Exercise prompt:
Please rewrite the items between the lines holding "Task: Click the" and "[x=226, y=222]", inclusive, swapping "index number" for "reference number" and changing nothing else. Give only those lines and leave the pictures out of the answer.

━━━ Input

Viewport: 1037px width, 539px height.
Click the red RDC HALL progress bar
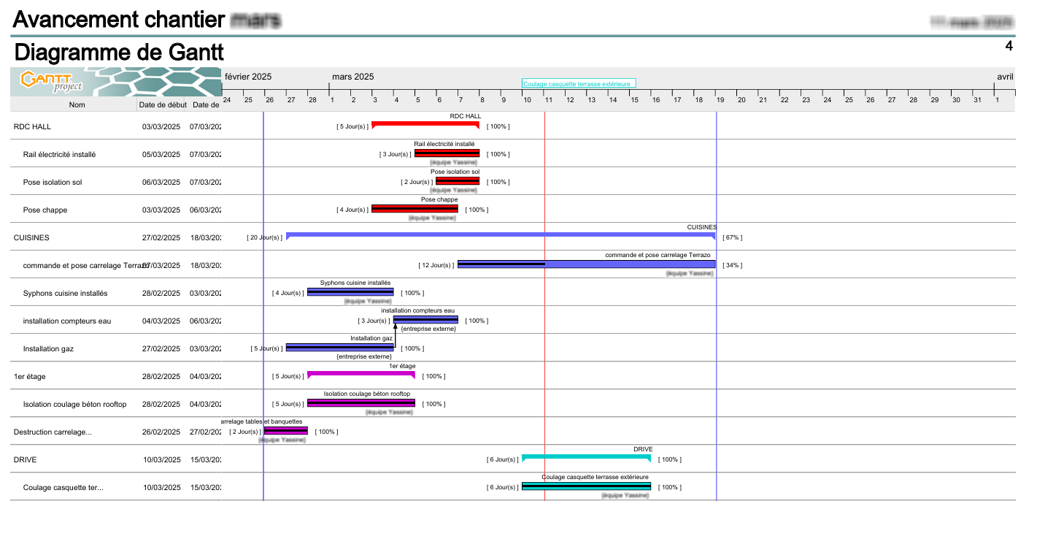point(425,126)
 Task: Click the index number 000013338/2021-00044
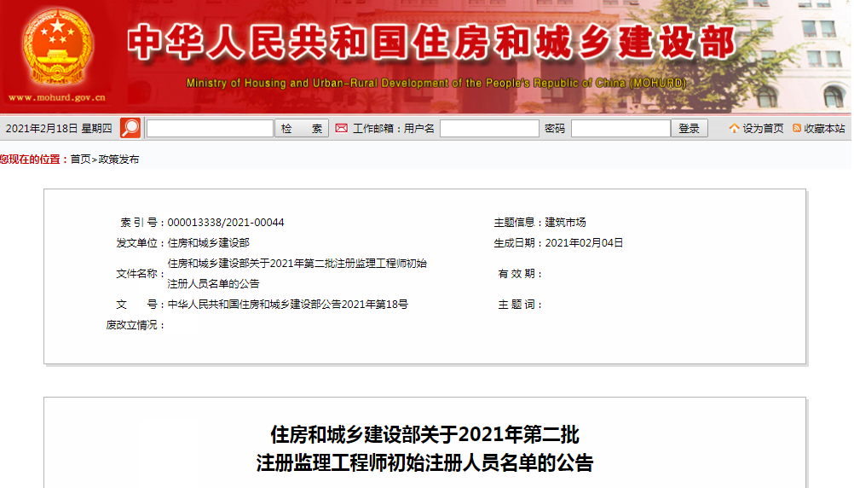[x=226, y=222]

━━━━━━
━━━ Input

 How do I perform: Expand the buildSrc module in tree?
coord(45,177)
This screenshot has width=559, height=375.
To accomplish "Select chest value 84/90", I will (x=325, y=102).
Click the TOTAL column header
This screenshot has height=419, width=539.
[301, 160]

━━━━━━

Result for this exercise:
 Task: Click the reference number 000013338/2021-00044
[x=226, y=222]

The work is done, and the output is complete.